Senator Ed Markey (D-MA) unveiled a multi-bill legislative package on Friday under the banner “AI accountability agenda,” targeting automated hiring systems, datacenter environmental impacts, algorithmic bias, and AI chatbot interactions with minors. The Guardian reported on the agenda in an exclusive, noting Markey has already authored close to a dozen AI-related bills during his tenure.
“Every American is entitled to these safeguards. It shouldn’t be limited just by geographic boundaries of the individual states,” Markey told The Guardian. He stressed that a piecemeal approach to AI regulation “would leave too many people exposed.”
The Bills
Automated hiring ban: Employers would be prohibited from primarily relying on automated systems for hiring, firing, and promotion decisions. The legislation responds to growing use of AI screening tools that filter candidates before a human reviewer sees them.
Datacenter certification: Companies proposing or operating datacenters would need Federal Communications Commission certification affirming the facilities “will not harm the public interest,” even before construction begins. The FCC would evaluate effects on air and water quality, noise levels, energy costs, electricity reliability, local ecosystems, and jobs, consulting with the EPA and local zoning boards, according to a preliminary draft shared with The Guardian.
“We need to make sure these datacenters don’t turn into pollution bombs,” Markey said.
Pre-release bias audits: AI developers would be required to conduct detailed, independent audits of potential bias and discrimination before releasing algorithms that make important decisions.
Additional proposals: Every federal agency using, funding, or overseeing AI would need a civil rights office focused on combating algorithmic bias. Healthcare facilities would be required to create human override options for AI decisions. Workers who disagree with AI recommendations would receive legal protections. Companies would report datacenter energy and environmental impacts in a standardized format.
Legislative Prospects
Markey already has momentum on at least one front. The Senate passed his Children and Teens’ Online Privacy Protection Act in March, banning targeted ads to minors and setting strict limits on collecting personal information from children, The Guardian reports.

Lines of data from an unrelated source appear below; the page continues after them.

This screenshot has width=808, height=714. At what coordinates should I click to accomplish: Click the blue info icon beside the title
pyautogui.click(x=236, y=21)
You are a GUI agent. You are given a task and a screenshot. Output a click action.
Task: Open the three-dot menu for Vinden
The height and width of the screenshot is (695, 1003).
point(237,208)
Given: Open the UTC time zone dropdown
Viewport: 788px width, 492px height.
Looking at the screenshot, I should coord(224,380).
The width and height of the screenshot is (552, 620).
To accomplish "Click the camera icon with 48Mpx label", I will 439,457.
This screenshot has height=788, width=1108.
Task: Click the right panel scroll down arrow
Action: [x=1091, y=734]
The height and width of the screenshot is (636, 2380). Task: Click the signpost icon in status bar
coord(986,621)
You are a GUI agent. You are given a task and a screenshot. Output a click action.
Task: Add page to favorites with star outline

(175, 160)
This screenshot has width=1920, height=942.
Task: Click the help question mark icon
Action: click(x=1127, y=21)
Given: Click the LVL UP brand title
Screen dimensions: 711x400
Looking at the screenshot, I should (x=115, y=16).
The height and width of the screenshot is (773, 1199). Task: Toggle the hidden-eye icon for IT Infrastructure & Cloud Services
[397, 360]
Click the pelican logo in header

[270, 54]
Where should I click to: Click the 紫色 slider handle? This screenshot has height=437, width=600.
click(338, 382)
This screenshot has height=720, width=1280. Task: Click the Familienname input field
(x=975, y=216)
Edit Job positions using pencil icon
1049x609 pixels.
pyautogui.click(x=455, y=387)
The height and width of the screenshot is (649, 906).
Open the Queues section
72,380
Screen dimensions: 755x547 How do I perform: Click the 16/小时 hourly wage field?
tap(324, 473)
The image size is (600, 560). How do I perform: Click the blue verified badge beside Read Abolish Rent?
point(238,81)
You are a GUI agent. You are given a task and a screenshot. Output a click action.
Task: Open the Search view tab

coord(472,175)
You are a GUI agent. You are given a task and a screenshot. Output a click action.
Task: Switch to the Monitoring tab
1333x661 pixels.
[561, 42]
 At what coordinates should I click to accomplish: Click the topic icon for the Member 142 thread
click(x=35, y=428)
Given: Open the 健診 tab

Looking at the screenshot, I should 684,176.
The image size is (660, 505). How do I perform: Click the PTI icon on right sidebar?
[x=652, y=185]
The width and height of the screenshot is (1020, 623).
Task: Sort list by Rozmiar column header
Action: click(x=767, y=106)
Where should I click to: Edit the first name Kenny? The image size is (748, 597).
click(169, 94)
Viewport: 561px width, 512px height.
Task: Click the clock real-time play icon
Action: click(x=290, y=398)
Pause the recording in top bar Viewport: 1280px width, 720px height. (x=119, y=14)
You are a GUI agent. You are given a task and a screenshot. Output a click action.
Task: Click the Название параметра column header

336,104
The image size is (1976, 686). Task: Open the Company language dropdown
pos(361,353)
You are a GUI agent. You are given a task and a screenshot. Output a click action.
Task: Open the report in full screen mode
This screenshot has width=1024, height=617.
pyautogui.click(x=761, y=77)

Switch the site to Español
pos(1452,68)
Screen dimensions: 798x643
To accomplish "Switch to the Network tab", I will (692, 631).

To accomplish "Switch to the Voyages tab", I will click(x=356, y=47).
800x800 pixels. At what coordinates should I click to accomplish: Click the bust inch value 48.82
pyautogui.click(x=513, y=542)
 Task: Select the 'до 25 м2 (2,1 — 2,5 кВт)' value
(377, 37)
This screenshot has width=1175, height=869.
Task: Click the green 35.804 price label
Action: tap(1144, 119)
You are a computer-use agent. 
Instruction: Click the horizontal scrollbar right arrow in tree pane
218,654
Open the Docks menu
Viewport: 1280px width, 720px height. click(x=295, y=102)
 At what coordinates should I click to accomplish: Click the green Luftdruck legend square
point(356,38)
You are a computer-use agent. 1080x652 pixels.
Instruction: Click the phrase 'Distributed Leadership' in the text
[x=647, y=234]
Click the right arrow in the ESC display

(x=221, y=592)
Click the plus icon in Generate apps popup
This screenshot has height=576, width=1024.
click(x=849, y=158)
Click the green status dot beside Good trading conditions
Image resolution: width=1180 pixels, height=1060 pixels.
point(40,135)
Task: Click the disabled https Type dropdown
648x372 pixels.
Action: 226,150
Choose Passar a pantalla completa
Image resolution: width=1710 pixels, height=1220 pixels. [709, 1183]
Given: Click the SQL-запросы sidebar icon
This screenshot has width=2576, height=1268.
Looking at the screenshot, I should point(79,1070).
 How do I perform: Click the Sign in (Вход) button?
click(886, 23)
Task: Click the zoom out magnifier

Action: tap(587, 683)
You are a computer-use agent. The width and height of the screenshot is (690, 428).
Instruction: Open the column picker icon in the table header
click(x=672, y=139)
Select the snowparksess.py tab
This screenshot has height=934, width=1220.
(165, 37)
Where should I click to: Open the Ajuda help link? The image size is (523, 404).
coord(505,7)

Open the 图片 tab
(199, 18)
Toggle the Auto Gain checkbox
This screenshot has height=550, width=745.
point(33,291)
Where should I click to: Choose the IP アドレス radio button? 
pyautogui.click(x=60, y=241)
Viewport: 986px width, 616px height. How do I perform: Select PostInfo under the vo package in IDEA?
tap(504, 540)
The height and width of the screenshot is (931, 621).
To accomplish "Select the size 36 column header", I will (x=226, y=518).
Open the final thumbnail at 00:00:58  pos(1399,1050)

The broader agenda faces the same headwind every federal AI bill has since ChatGPT launched in 2022: Congress has not passed comprehensive AI regulation. Markey expressed optimism that bipartisan support will eventually materialize. “Ultimately, there will be national solutions that will be put on the books,” he said.
The Agent Governance Gap
The package does not specifically mention AI agents or autonomous systems, but the automated hiring ban and healthcare override requirements apply directly to agent-driven workflows. Any enterprise deploying agents that make hiring decisions, process insurance claims, or triage patient care would fall under these provisions if they become law. The datacenter certification requirement also adds a new compliance layer for the infrastructure powering agent workloads at scale.